La notizia dell’uccisione di Yasin Mirzaei ha scosso l’Università di Messina e la città. Il giovane curdo, che aveva studiato nell’Ateneo peloritano, è stato colpito a morte durante la repressione delle proteste popolari in Iran. A darne notizia è stata l’Unione degli Universitari – sezione di Messina -; una delle principali organizzazioni studentesche italiane, che parla di una vera e propria esecuzione: sul corpo di Yasin sarebbero stati esplosi 18 colpi di arma da fuoco.
Il volto dietro i numeri
Per i suoi compagni Yasin non era una vittima anonima. “Ha camminato nelle nostre stesse aule e condiviso i nostri sogni”, scrive l’Unione degli Universitari ricordandolo come un ragazzo solare e determinato, simbolo di una generazione che chiedeva libertà e futuro.

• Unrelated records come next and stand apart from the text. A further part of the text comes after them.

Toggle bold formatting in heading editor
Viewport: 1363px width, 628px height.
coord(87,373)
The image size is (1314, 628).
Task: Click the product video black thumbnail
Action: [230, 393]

Silenzio che uccide due volte
Secondo le organizzazioni per i diritti umani, il giovane è stato colpito l’8 gennaio a Kermanshah dalle forze dei Guardiani della Rivoluzione. L’Università di Messina ha espresso cordoglio e vicinanza agli studenti iraniani, ribadendo i valori di diritti umani e libertà. L’appello ora è uno solo: non lasciare che Yasin diventi solo un nome dimenticato.